When an awards organization has no credibility over the integrity of its voting process and its understanding of true diversity and inclusion, one added casualty is suspicion over whether its winners have been chosen on the basis of their own merits. When supporting actors Daniel Kaluuya (film) and John Boyega (television) became the first winners of the night, some speculated whether the HFPA — whose voting reportedly closed Tuesday, three days after the Times story — truly found them most deserving, or because the organization assumed that giving trophies to Black winners was an adequate make-good for its longstanding deficiencies in membership. The pair have earned praise from more legitimate critics for their work in Judas and the Black Messiah and Small Axe, respectively, but the HFPA has a track record of inconsistent and questionable taste, including ignoring Judas among other Black-led awards season frontrunners Da 5 Bloods, One Night in Miami and Ma Rainey's Black Bottom in its best picture nominations. On the other hand, there were white nominees who prevailed in categories with people of color, to be fair to the HFPA (what a thing to write!).

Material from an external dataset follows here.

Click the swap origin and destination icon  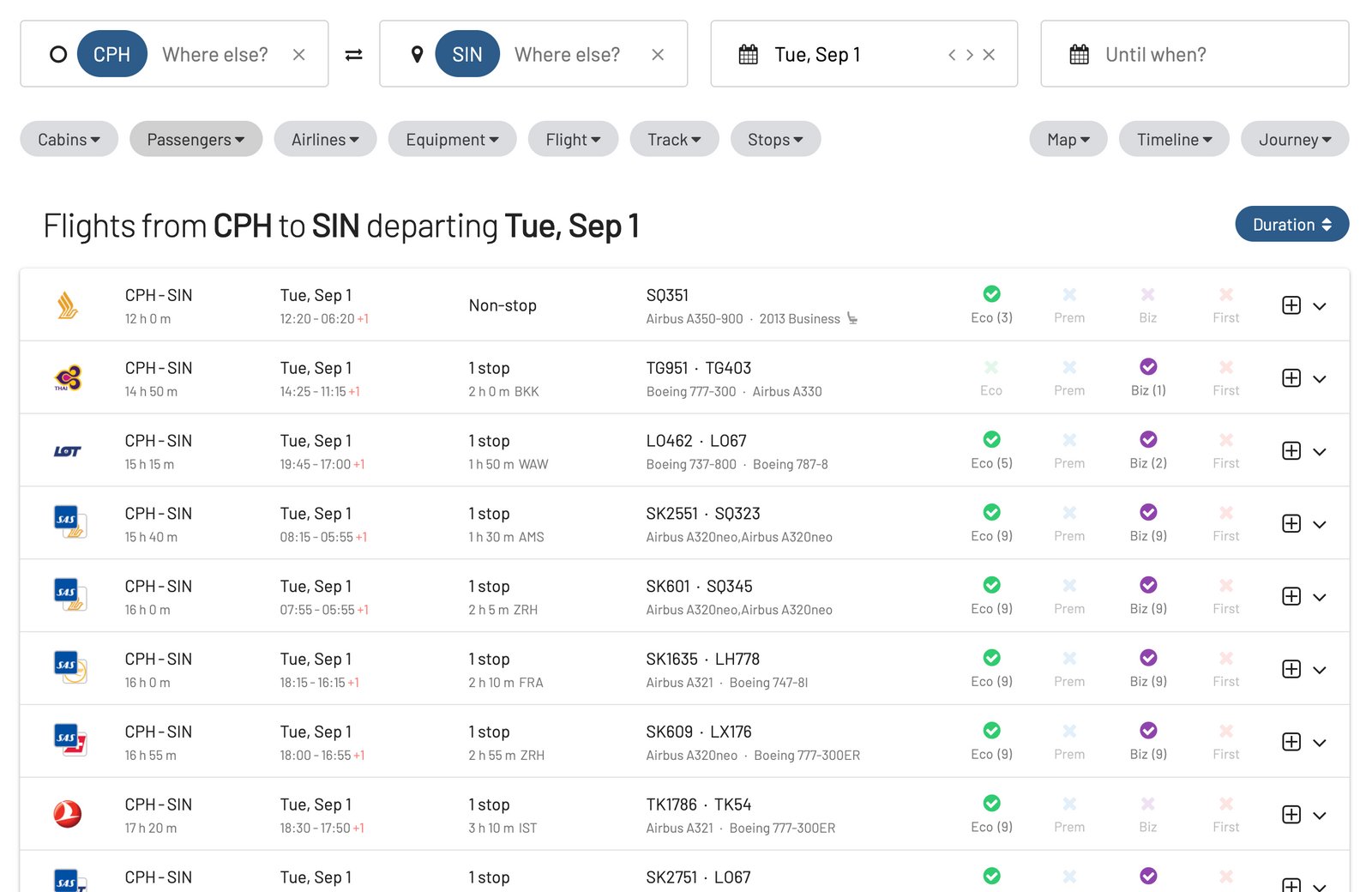pos(355,53)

None of the Black winners — which included Soul co-director Kemp Powers and co-composer Jon Batiste in addition to the late Ma Rainey's star Chadwick Boseman, whose wife, Taylor Simone Ledward, delivered a moving tribute — mentioned the diversity controversy in their acceptance speeches. The presenters — including those who shared the #TimesUpGlobes hashtag criticizing the HFPA in the past week — also stuck to their scripts, except for This is Us' Sterling K. Brown and Susan Kelechi Watson, who archly noted, "It is great to be Black — back — at the Golden Globes."

The virtual ceremony's plethora of technical difficulties notwithstanding — someone page Democratic National Convention director Glenn Weiss! — the Golden Globes' "the show must go on" parade of gushing acceptance speeches is an indication that the town remains addicted to gilded accolades no matter how dubious the provenance, artists of color perhaps still don't feel entirely safe biting the hand that feeds, and the HFPA will once again likely dodge this latest wave of scrutiny.

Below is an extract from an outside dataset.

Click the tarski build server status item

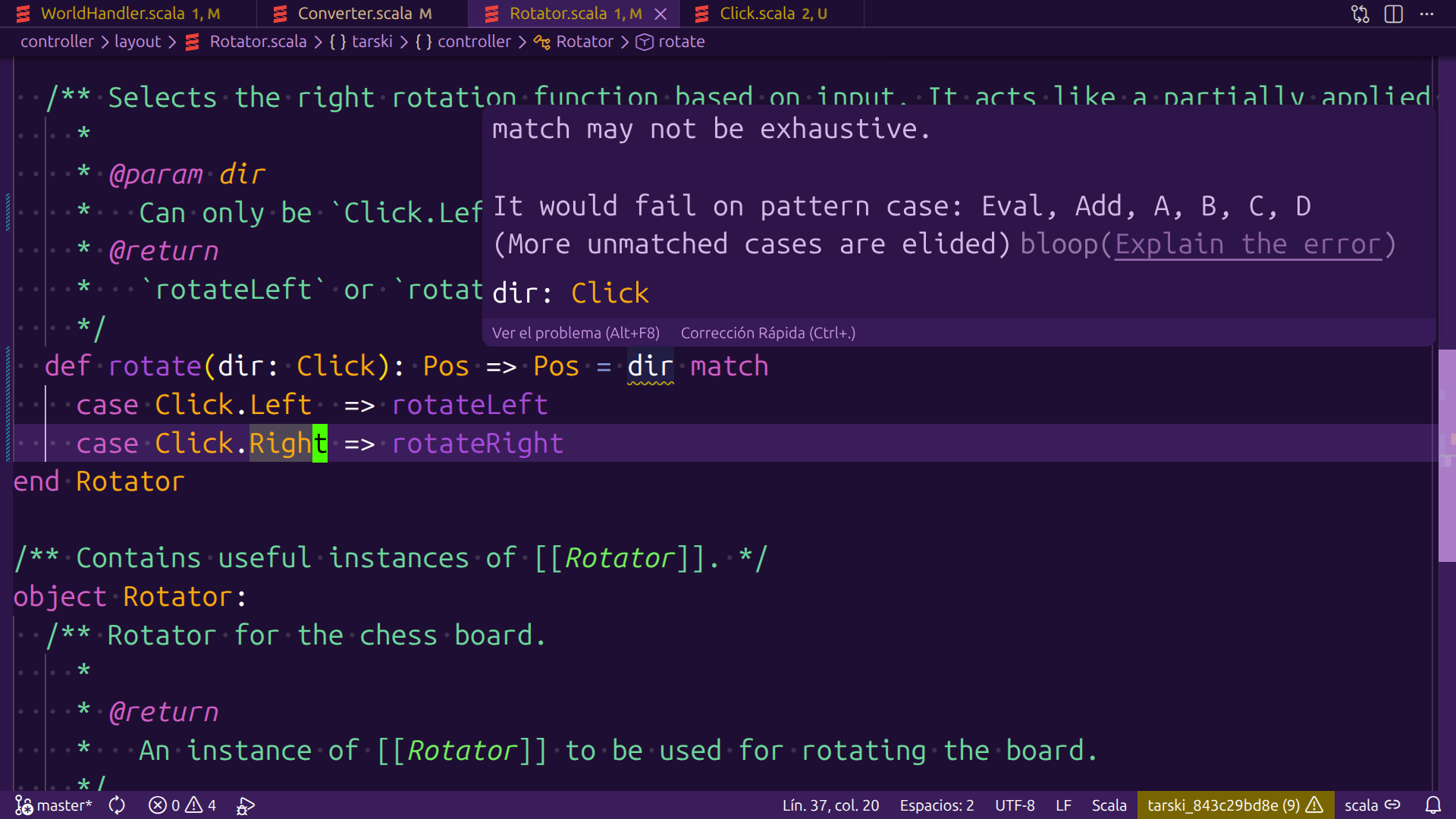1234,805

The reporters gathered in the virtual press room "backstage" seemed similarly unconcerned with the HFPA's membership issues. Deep into the evening, The Mauritanian's best actress winner Jodie Foster fielded the first question on the controversy, praising the HFPA's response while noting that she has a nostalgic connection to the organization, having attended the Globes since she was in her early teens: "It sounds like the HFPA is open to change."

Incidentally, it was a trio of white artists — Cecil B. DeMille Award recipient Jane Fonda, Sacha Baron Cohen and Dan Levy — who were the only winners to address the need for improvement in diversity and inclusion.

"Thank you to the all-white Hollywood Foreign Press," Borat Subsequent Moviefilm's Cohen slipped into his acceptance speech for best musical/comedy motion picture, while Levy, accepting best musical/comedy series for Schitt's Creek, addressed the HFPA directly in his comments: "In the spirit of inclusion, I hope this time next year this ceremony includes the true breadth and depth of the industry today."

After detailing how she was affected by a large number of this season's projects from underrepresented artists and/or about marginalized communities (including Nomadland, Minari, Judas, Ramy, All In: The Fight for Democracy and notable Globes snub I May Destroy You), Fonda said: "There's a story we've been afraid to see and hear in ourselves in this industry. A story about which voices we respect and elevate and which we tune out, who's at the table and who's kept out of the rooms. So let's all of us make an effort to expand that tent so that everyone rises and gets a chance to be seen and heard."

The Golden Globe Awards ceremony is produced by Dick Clark Productions, a division of MRC, which is a co-owner of The Hollywood Reporter through a joint venture with Penske Media titled P-MRC.